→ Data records
___
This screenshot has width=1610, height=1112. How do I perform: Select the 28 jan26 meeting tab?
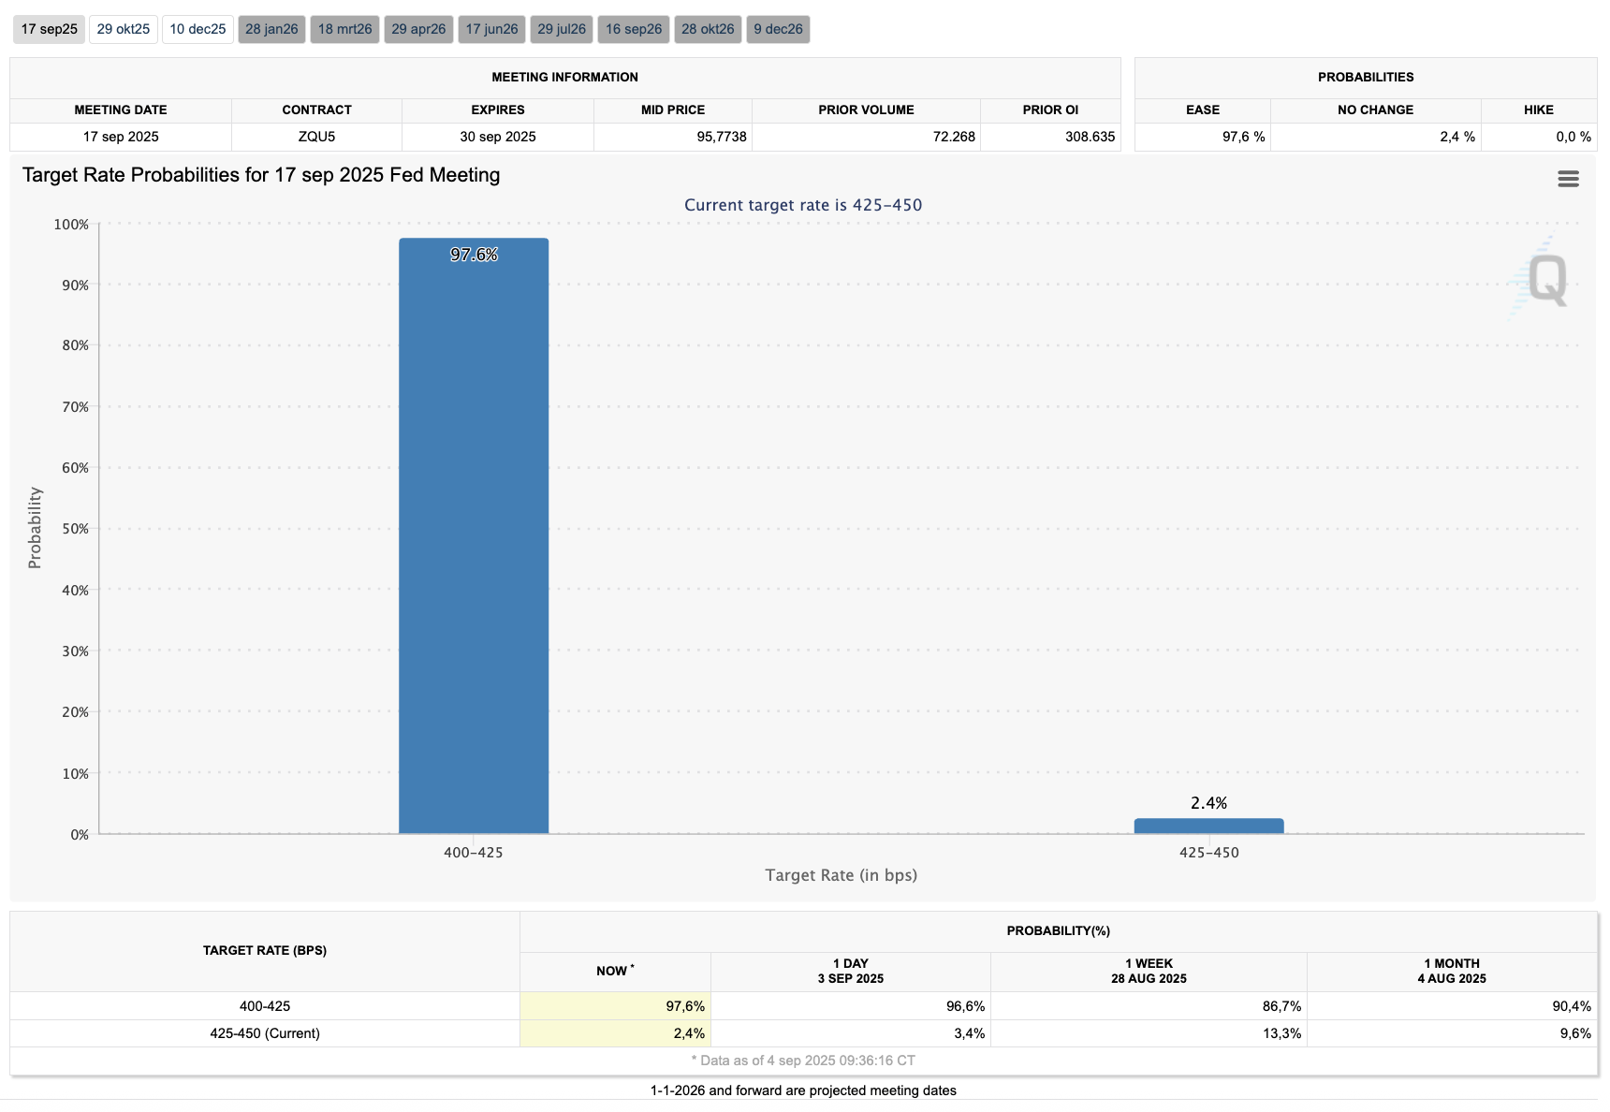(271, 29)
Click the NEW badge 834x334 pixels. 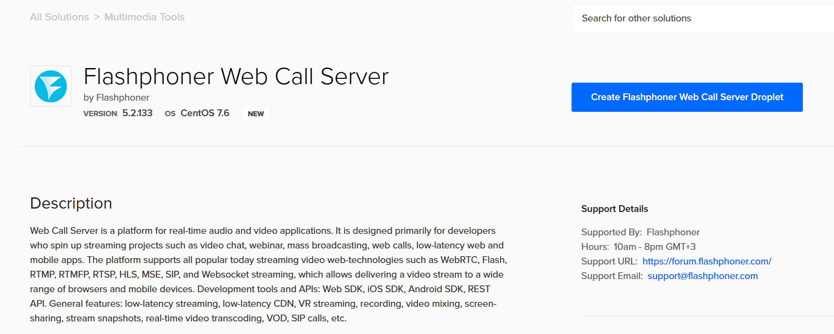click(256, 114)
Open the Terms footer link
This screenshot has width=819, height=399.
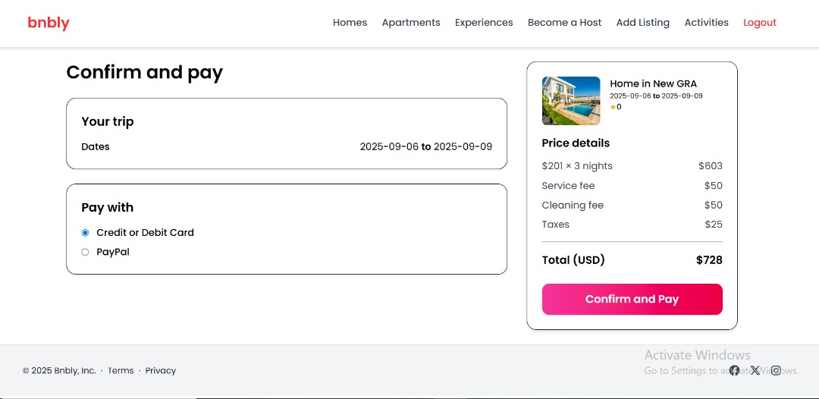[121, 371]
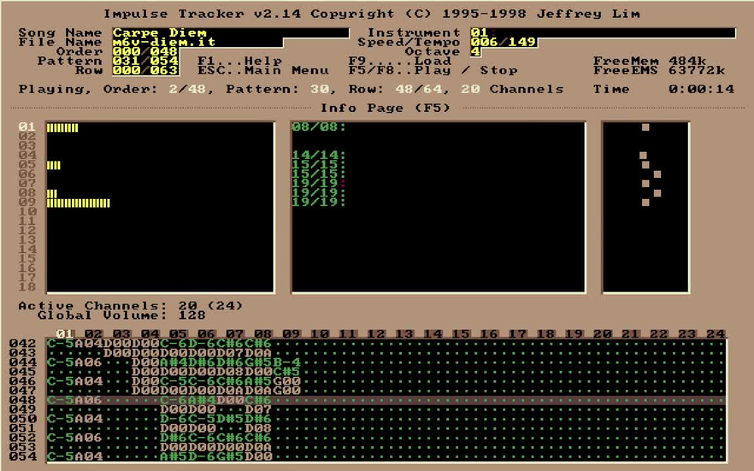This screenshot has height=471, width=754.
Task: Click the F9 Load shortcut label
Action: (x=399, y=61)
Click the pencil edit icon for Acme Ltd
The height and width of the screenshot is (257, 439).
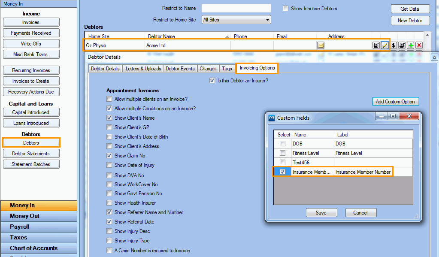pyautogui.click(x=385, y=45)
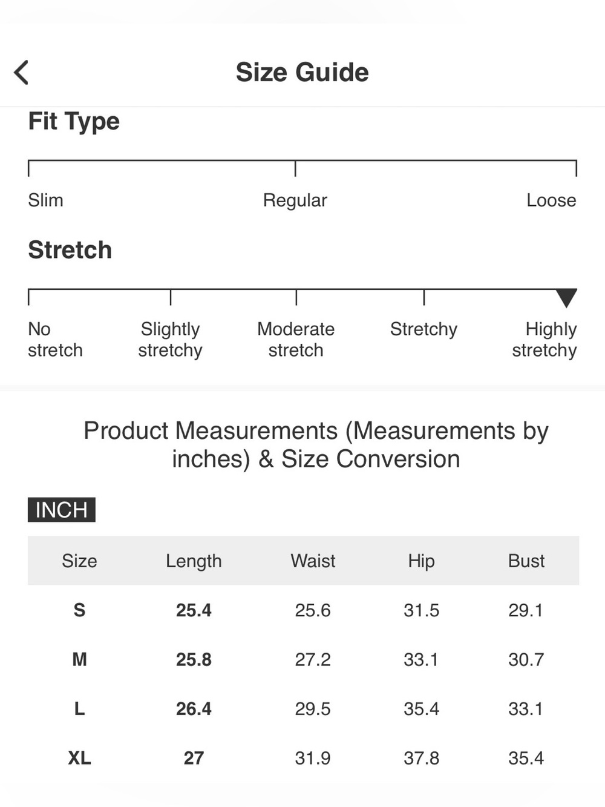This screenshot has width=605, height=807.
Task: Click the Loose fit type label
Action: click(x=551, y=200)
___
Please write out, word for word, each line from the one with "Click the pencil edit icon for Acme Ltd" to the last line of the data, keeping both ends and omitting pictures.

→ Exercise result
Click the pencil edit icon for Acme Ltd
The height and width of the screenshot is (257, 439).
pyautogui.click(x=385, y=45)
This screenshot has width=605, height=807.
Task: Click the Loose fit type label
Action: click(x=551, y=200)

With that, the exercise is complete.